Court Opinion

ID: 3237441
Source: CourtListenerOpinion
Date Created: 2016-07-05 16:11:37.627273+00
Date Added: 2024-06-11T12:42:58.731610
License: Public Domain

I am in accord with the opinion written by Mr. Justice FOSTER as applied to cases where no receivership has intervened.
Manifestly section 232 of the Constitution, requiring foreign corporations, as a condition precedent to doing business in this state, to have a known place of business and an authorized agent thereat, and section 7209 of the Code, making these facts matters of record, are primarily for the purpose of subjecting such corporation to the jurisdiction of our courts for the adjudication of legal rights and liabilities arising in the conduct of its business in this state. All our decisions recognize this major purpose.
This purpose would fail in much if such corporation can, at pleasure, suddenly cease to do business in Alabama, ending all authority of agents here; its property meantime being placed beyond the reach of process in rem.
Logically the act of entering this state on the terms stated implies a consent that its designated agent shall receive service of all process in cases arising from the conduct of its business here; that, for such purpose, the corporation is still here, although it has ceased to do the business that brought it here.
The notion that in such cases the citizen of Alabama must seek redress at the domicile of the corporation is out of keeping with the purposes of section 232. Moreover, what claim would Alabama or her citizens have upon a sister state under the rule of comity in such case? It could well be said that Alabama and not the state of the domicile has brought the corporate activities into Alabama, that Alabama has reaped the benefits thereof, that the sister state and her taxpayers should not assume the burden of adjudicating the claims of Alabama citizens arising in the conduct of the Alabama business, especially when Alabama has, by her own laws, closed the doors of her courts against such actions.

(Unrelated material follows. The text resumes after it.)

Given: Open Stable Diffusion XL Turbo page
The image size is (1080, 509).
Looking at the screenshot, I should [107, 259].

The law, as stated by Justice FOSTER, and well sustained by authority in other states, I think should now be declared the law of Alabama, although it seems to me expressions in some of our former decisions, cited by Mr. Justice GARDNER, are not in harmony with these views, and should be modified.

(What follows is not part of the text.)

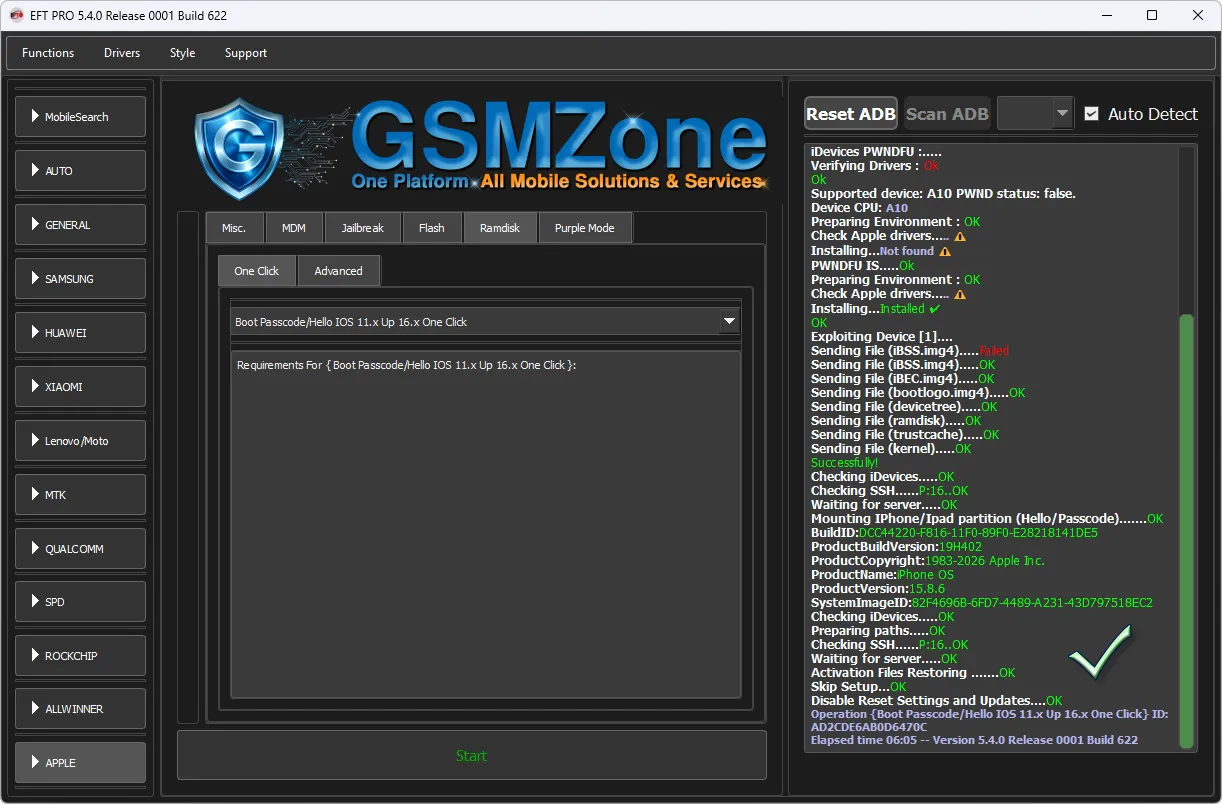Click the green log progress bar
The image size is (1222, 804).
tap(1186, 530)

But I am convinced that the fact of a receivership and the order of the court copied in the original opinion are not to be ignored in dealing with this case.
Under this record the federal courts have taken jurisdiction of the res, the possession, and operation of the railroad through a receiver. The adjustment and allowance of existing liabilities of the corporation is drawn within the jurisdiction of that court. To this end that court has decreed that the receiver shall defend all actions pending at the time of his appointment, and all actions thereafter brought against thecorporation. This includes the action here involved.
Courts of equity having jurisdiction of the res, and proceeding through receivership, as a rule, do not undertake to adjudicate claims arising in tort, but await an adjudication by the law court. But the court, through its receiver, conducts the defense through the law court.
In case the corporation is wholly insolvent, neither management nor stockholders having any interests to conserve, the court can have no assurance that anything will be done by the corporation toward defending the action. Other creditors of the corporation are directly concerned with the character and amount of liabilities charged against the res. They properly look to the court to protect them. This the court does through its receiver. Since he is the party to defend the suit brought against the corporation, he is the party to whom notice of the suit should go.
In my opinion, considering all the principles involved, the order of the court directing the receiver to defend this action constitutes him the law-made agent to receive service on behalf of the defendant corporation. The state court having jurisdiction of the subject-matter, and of a representative of all interests adverse to plaintiff, may, in my opinion, proceed regardless of any question of continued corporate business in Alabama. *Page 155 
I do not mean to say that where service can and is regularly had on the corporation through an agent authorized by law to receive service, the corporation may not defend the suit, and the receiver join in the defense as he may be advised; but I am insisting that in case the designated agent be dead or has removed, and the corporation has, in fact, no agent in Alabama, still the court having jurisdiction of the receivership is fully empowered to direct its receiver to defend such suits, and thus furnish a law-made agent to receive service and adjudicate the liability as a charge against the assets in receivership. In all such cases the receiver has authority to defend in the interests of other claimants as well as of defendant corporation.